Hundreds of thousands of swimming pools across America are heated by pool solar collectors. Pool solar collectors are the most cost-effective common use of solar energy. Early pool collectors were made of copper but the newer plastic collectors have proved more reliable. You may have seen these black plastic collectors installed on south-facing roofs near swimming pools.
The collector area depends on what direction the collectors face, the amount of sun and wind at your site, how long you operate your pool, and the surface area of your pool. In sunny climates where the collectors face due south, and where there is little wind, the collector area should be about half of the pool’s surface area. But if you want to operate your pool from early spring to late fall, you could buy up to one square foot of collector for each square foot of pool area. Collectors facing away from due south suffer 15 to 25 percent reductions in capacity, so you need more collector area in these cases.
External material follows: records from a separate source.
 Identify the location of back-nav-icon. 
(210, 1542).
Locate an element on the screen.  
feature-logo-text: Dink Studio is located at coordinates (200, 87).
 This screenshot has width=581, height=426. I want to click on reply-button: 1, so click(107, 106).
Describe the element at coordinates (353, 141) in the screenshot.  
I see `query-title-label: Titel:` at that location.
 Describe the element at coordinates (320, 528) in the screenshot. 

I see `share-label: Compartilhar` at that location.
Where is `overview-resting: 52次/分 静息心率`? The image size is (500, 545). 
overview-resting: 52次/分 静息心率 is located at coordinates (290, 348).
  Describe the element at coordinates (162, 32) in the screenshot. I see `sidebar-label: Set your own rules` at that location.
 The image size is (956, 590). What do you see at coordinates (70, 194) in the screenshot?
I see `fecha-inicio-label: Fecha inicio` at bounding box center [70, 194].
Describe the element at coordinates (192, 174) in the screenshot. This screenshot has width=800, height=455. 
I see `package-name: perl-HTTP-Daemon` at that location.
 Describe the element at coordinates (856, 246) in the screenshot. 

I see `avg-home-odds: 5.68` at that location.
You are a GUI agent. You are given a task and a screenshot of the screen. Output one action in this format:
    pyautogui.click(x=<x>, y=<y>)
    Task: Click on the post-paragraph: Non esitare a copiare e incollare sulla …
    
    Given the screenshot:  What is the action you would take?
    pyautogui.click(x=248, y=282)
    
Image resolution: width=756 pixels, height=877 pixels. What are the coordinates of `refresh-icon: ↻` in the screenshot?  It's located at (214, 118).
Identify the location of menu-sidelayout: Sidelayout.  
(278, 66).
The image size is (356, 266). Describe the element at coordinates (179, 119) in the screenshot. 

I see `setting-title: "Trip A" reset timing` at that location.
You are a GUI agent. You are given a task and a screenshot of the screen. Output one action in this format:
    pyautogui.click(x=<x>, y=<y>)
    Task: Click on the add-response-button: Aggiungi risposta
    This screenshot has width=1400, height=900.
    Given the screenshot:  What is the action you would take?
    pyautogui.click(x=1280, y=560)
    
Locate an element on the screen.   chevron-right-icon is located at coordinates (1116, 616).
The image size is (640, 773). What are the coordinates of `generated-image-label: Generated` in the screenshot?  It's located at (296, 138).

Steady winds also reduce the collectors’ capacity.
Solar collectors should ideally be tilted up to an angle approximately equal to the latitude in your location. Pool collectors don’t need insulation or a glass cover because they are used during warm weather.
The pool water is routed through the solar collectors instead of the conventional pool heater when a control senses enough heat in the solar collectors. Your existing pool pump can circulate water through the solar collectors if it is big enough. Keep pumping costs low by using long-radius elbows for all piping bends, especially near the pump. When you install the solar collectors, you may want to replace your existing filter with the largest one that fits in your system. Larger filters save pumping costs, which can be substantial.